The incentive behind collecting mobile numbers remains to be identified. But according to some threads in Baidu Tieba, it’s likely used to add people to some group in batch without consent. Such service could fetch high prices in black markets.
Note: "拉人" in Chinese means "adding Telegram users to a group in batch without consent".
Although people has been notified of the seriousness of such issue, the app is still maintained by the developers. Its advertisements are all over the Telegram Tieba. Who knows how many are to suffer as a result of this.
Maybe it’s more than that. Privacy protection has never been properly carried out in China. With only your cell phone number, anyone(even civilians) can manage to check when you called for a taxi, when you visited a restaurant, where you go every day. If the “functionality” of such app gets extended even more to include chat logs, things are gonna get even worse.
Have you heard of XCodeGhost incident? It was a back-door application that can only spread in China with its current environment. At present, there is no TSF group in China. The vacuum of an official figure is the best soil for troubles to breed. People can be easily misled by imposters, mistaking wrong for right, even speaking up for them, without knowing what they actually do.
Because of the GFW, our users have been used to believing gossips and rumors. If someone gets the hang of controlling them, the result could be disastrous.
There hasn’t been an official voice for Telegram. If you do not act after reading this, what I said might actually happen. Chinese users could hesitate to communicate with someone who “is using a backdoored app”, and eventually dropping Telegram for good.

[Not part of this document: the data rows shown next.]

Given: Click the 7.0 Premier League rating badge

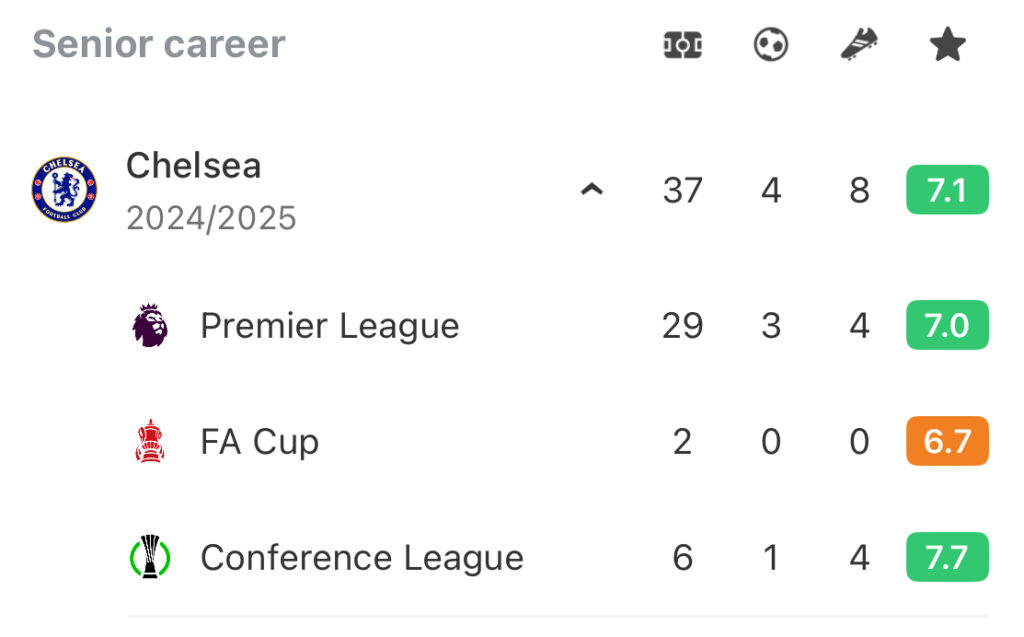Looking at the screenshot, I should tap(947, 325).
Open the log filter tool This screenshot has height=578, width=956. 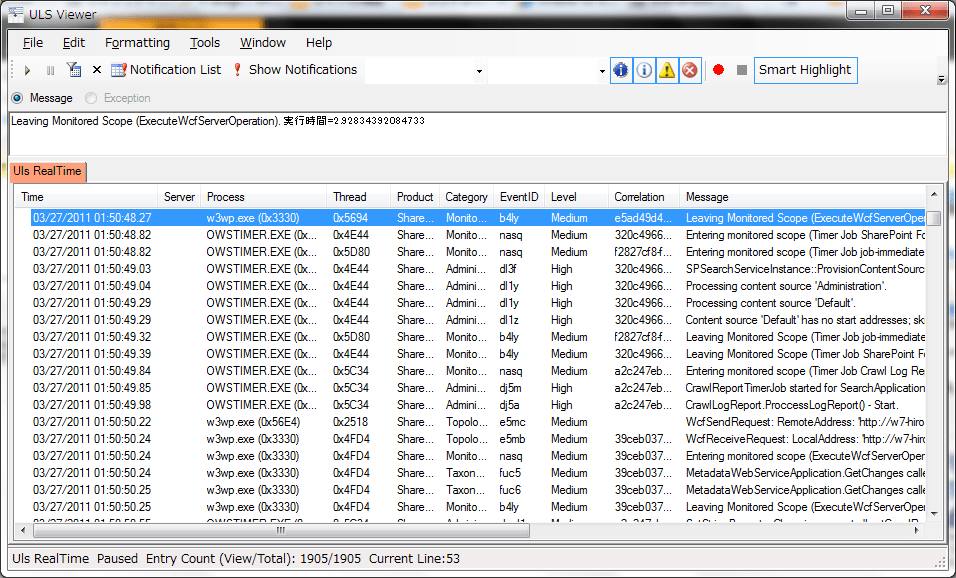tap(73, 70)
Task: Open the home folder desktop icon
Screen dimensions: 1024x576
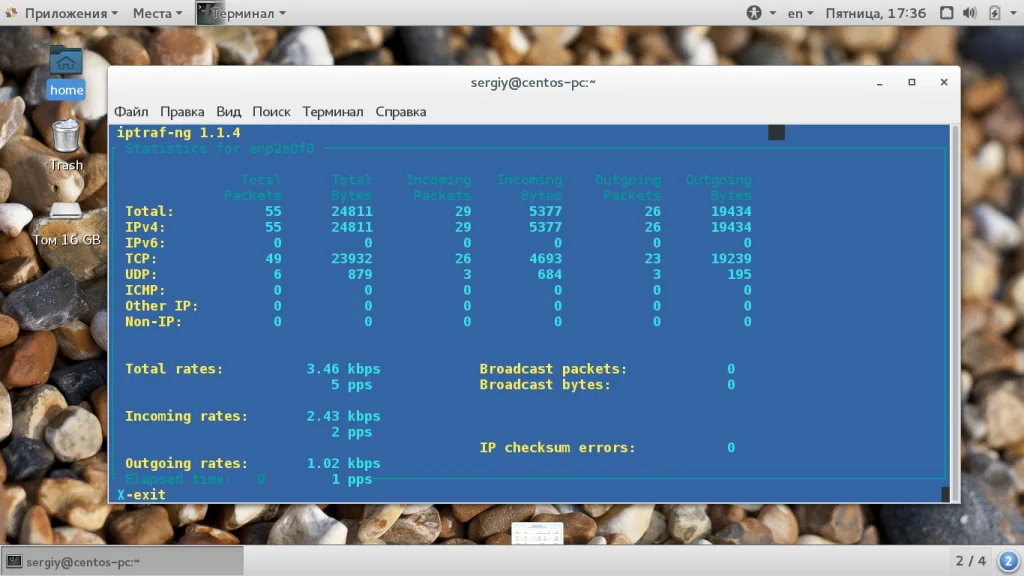Action: pyautogui.click(x=66, y=72)
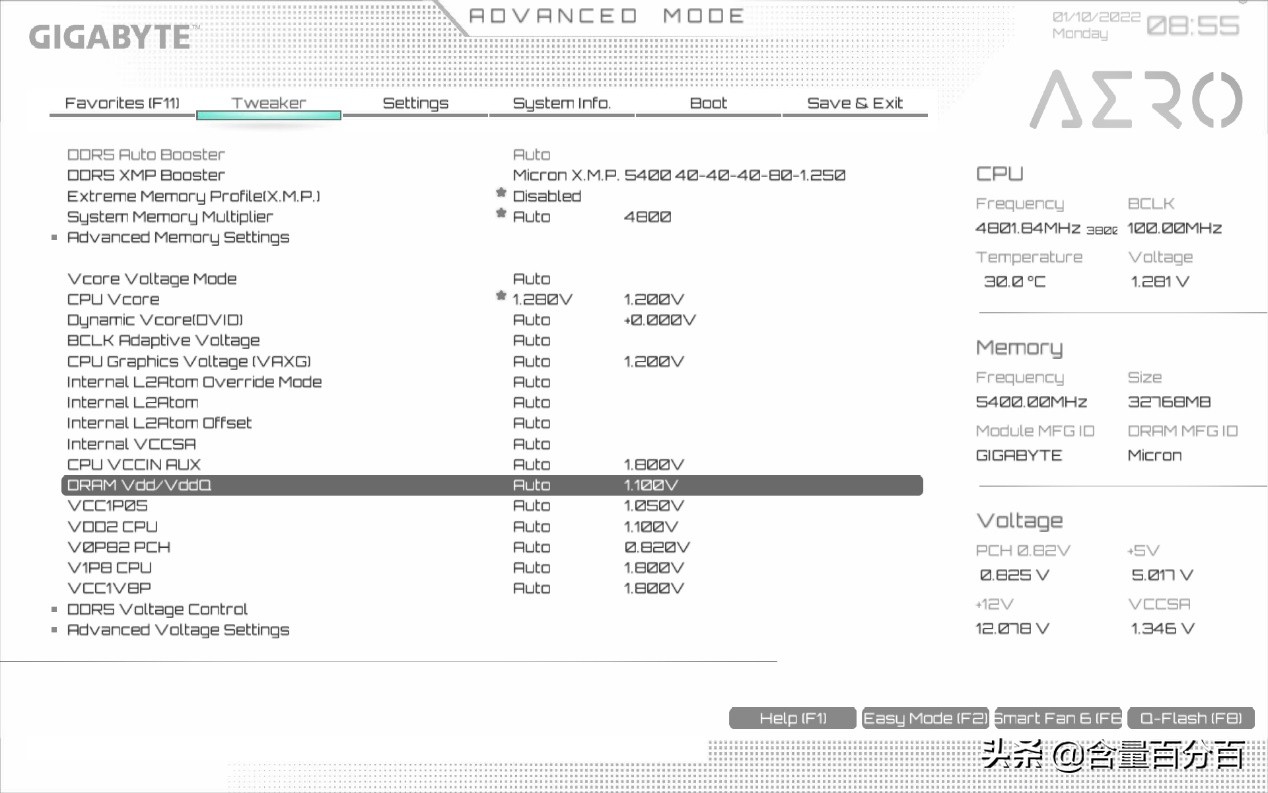Select the highlighted DRAM Vdd/VddQ value

(x=531, y=485)
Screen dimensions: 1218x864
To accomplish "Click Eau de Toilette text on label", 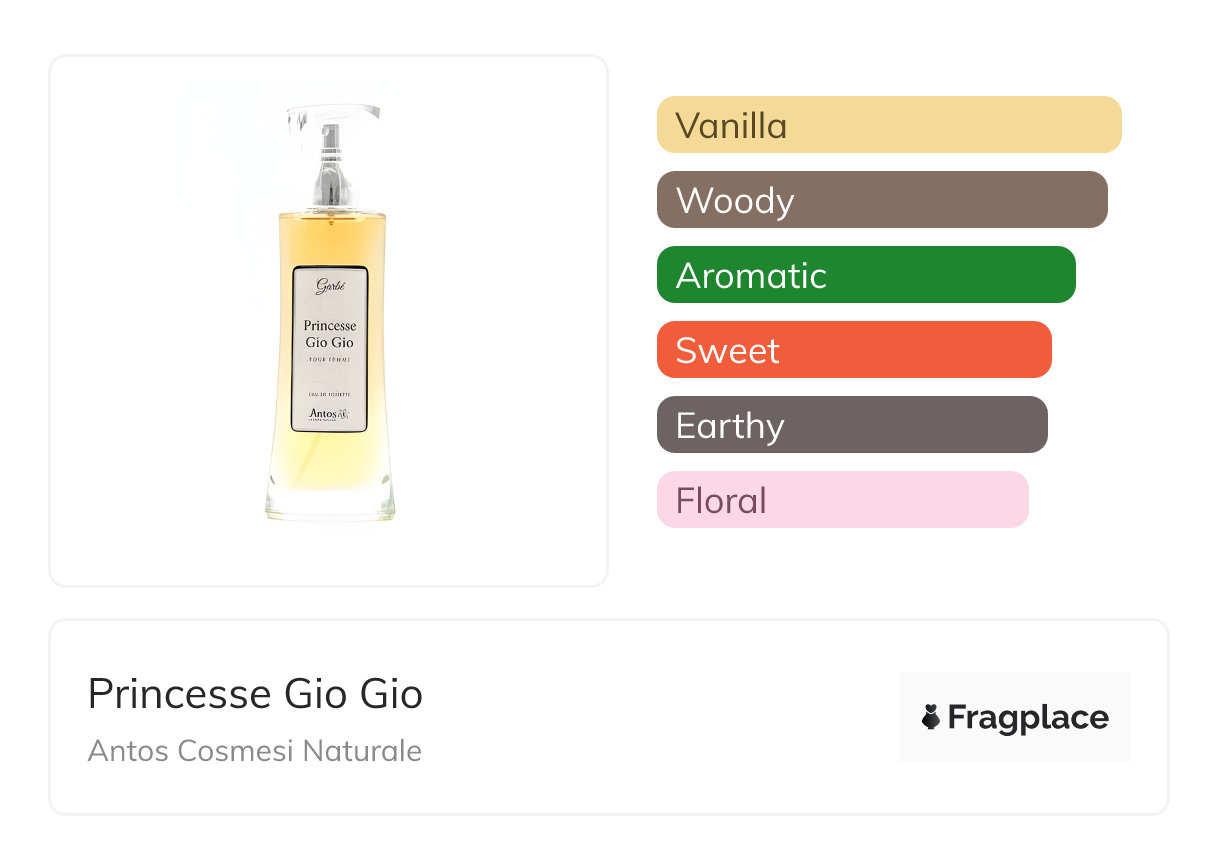I will 329,394.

I, among many other Chinese developers, know that Telegram has been neglecting the need from Chinese market. Many developers have sent out requests for building a TSF group or incorporating Chinese localization (which already has very polished community version). We don’t know if it’s the resentment for the Chinese government or something else, but these requests seemed never to have reached you. What are we to do?
We joke among ourselves that China is a worse place than Iran and Russia for Telegram. Among all the regions blocking Telegram activities, China has always been treated the worst. You have preached, “Telegram is for everyone who wants fast and reliable messaging and calls.”[^2] I'm afraid this “everyone” doesn’t seem to include any Chinese. Maybe we just don’t deserve to have privacy protection. Maybe our government has every right to peek in what we do every day and everyone should be cool with it.
As I described in my self-introduction, I think you can see that I am very passionate in joining numerous projects involving Telegram and have been rather fruitful thus far. I wish I can help build a Chinese TSF group to amend the current situation. That being said, even if you do not approve me of this request, please do consider the circumstances in China and establish a TSF group to help make it better.
I plea for you to listen to my appeal, because I am haunted by a future where there is no trust among people and no protection of our privacy.
All I need is helping our people from mainland China, Hongkong, Macau, and Taiwan solve their questions through answering, forward issues to the related team with the TSF identity, like what other TSF team do. Just these, no more needed. Do what TSI should do, and the situation can be improved very likely.
[^1]: There is a term of “the US proxy savvy”, meaning someone who used proxies to access public internet and felt like they knew it all after reading through a few NYT, BBC articles. It’s a similar case here.